PyPy apart, we wouldn’t have to rewrite everything. It would just be simpler to add new functions written in Python. On Mon, Dec 9, 2019 at 09:29 Andrew Barnert <abarnert@yahoo.com> wrote:
On Dec 8, 2019, at 22:01, Tim Peters <tim.peters@gmail.com> wrote:
BTW, another change I'd make is to break the tradition of coding every itertools function in C. That makes the implementation bar much higher, and the other similar packages (more_itertools, toolz.itertools) don't bother. There's also that pypy has trouble optimizing code using itertools heavily, _because_ it's written in C instead of Python.
Didn’t PyPy already make the fix years ago of rewriting all of itertools (for both 2.7 and 3.3 or whenever) as “Python builtins” in the underlying namespace?
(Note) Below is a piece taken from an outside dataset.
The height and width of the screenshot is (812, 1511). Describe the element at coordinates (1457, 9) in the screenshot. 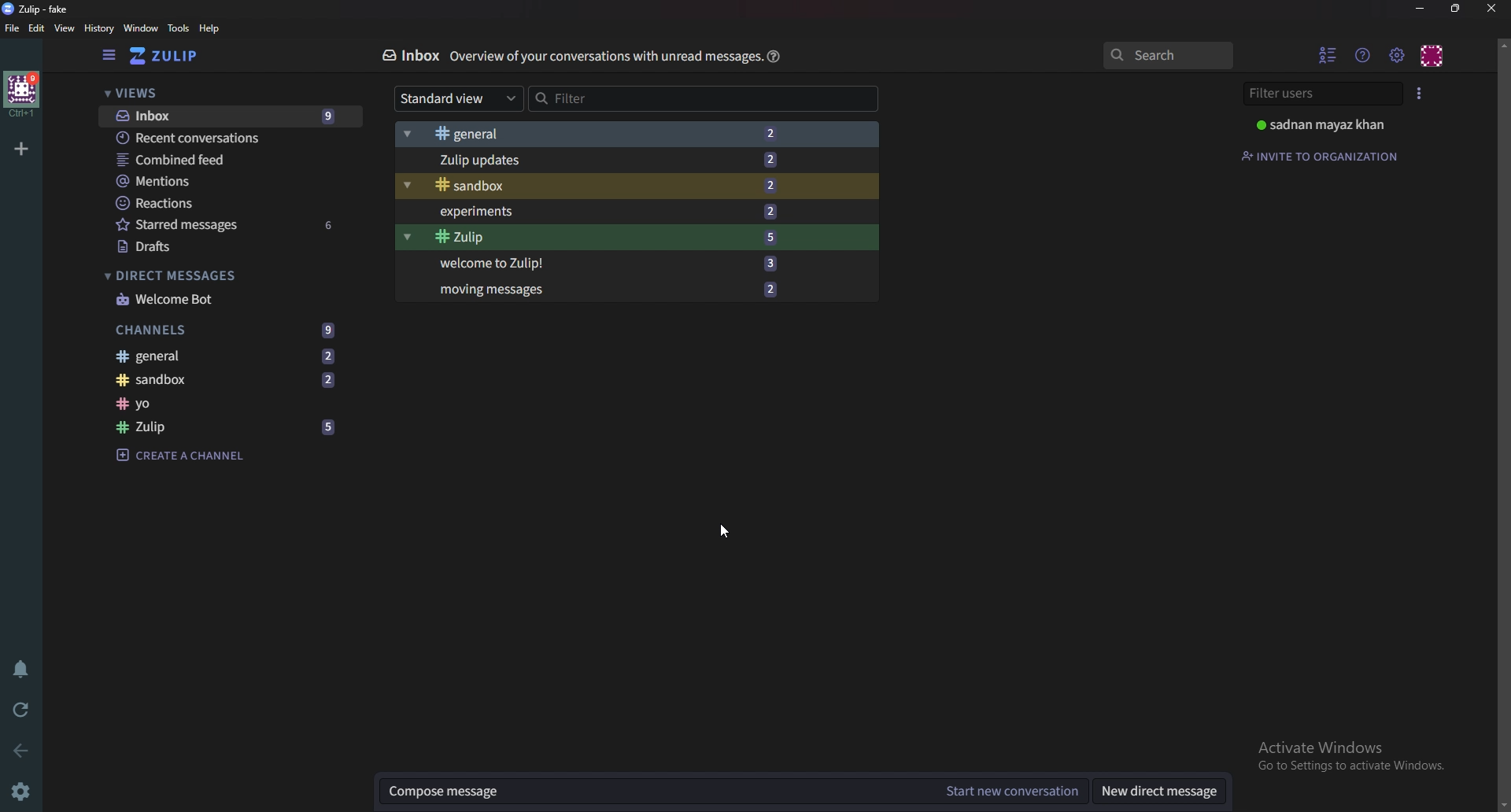

I see `Resize` at that location. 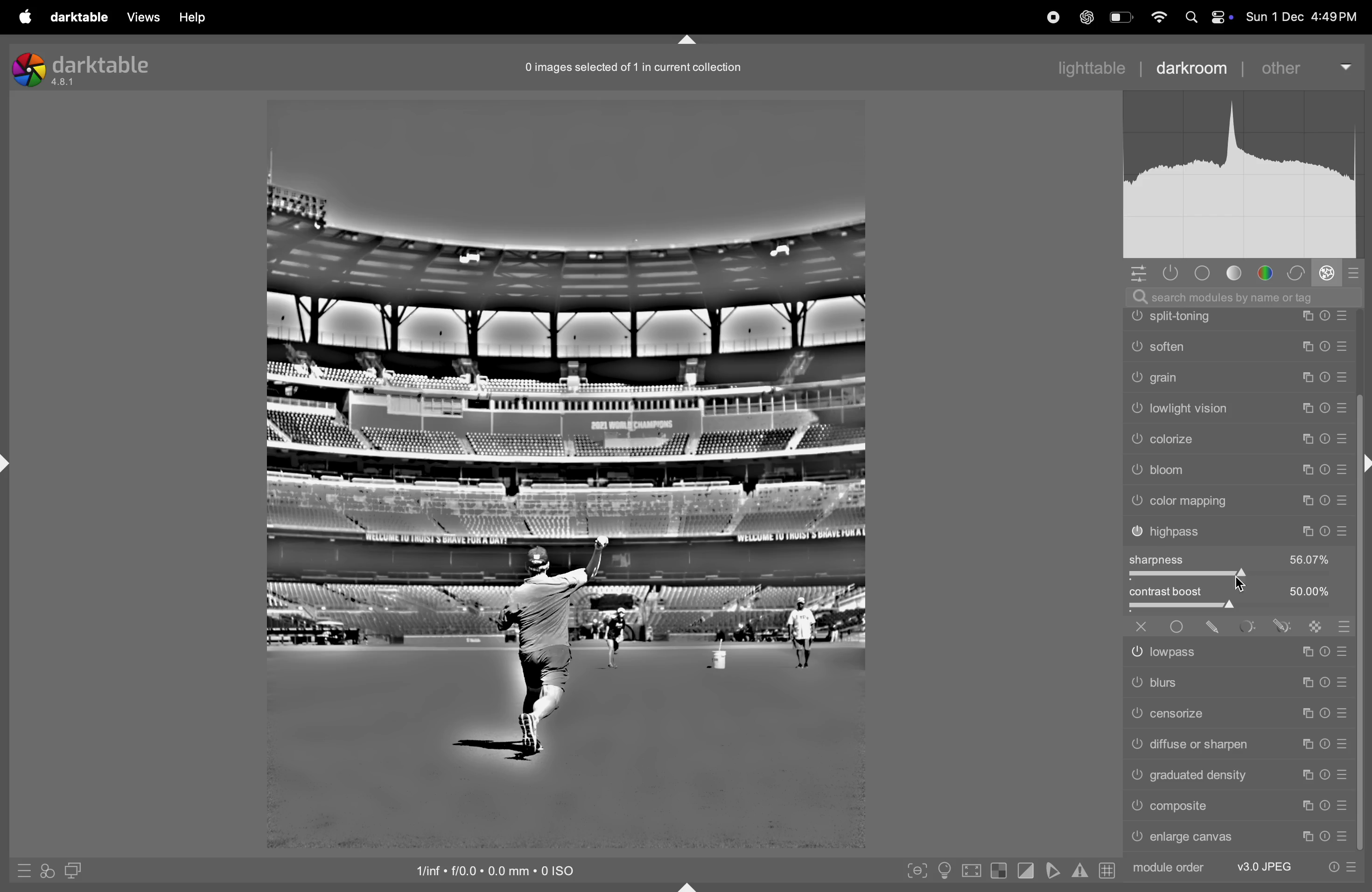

Also, even if I’m remembering wrong, just writing a Python module in front of the C module, with most of the functions still being C-only, wouldn’t help PyPy. You’d still need to port every function to Python (and be aware that the “equivalent code” in the help is usually only a rough equivalent with subtle differences, so you’d have to spot, fix, and write unit tests for all of those), with the C only an optional accelerator, a la PEP 399 (the requirements for C accelerators in newly-added modules).
Which is far from impossible, it’s just more work than it seems like anyone’s ever been willing to do each time it comes up (and you’re right, it comes up every time a new potentially useful itertools tool is proposed…). If someone cares about first enough to finally do that, I’m +1 on the proposal instead of 0.